__Saved data entries__:
*** Begin section ***
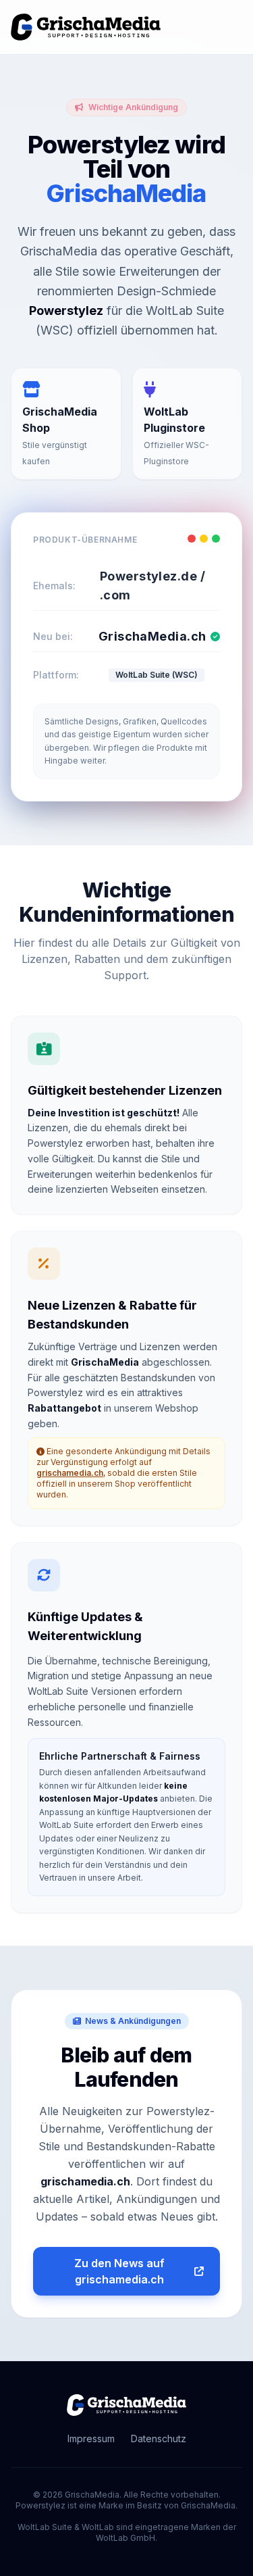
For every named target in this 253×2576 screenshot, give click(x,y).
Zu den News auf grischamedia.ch (119, 2271)
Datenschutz (158, 2438)
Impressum (91, 2438)
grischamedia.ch (69, 1473)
*** End section ***
__Exercise__: Wherever an image appears, omit it; copy the rest of the records exactly.

__Answer to the exercise__:
For every named target in this 253×2576 screenshot, give click(x,y).
Zu den News auf grischamedia.ch (119, 2271)
Datenschutz (158, 2438)
Impressum (91, 2438)
grischamedia.ch (69, 1473)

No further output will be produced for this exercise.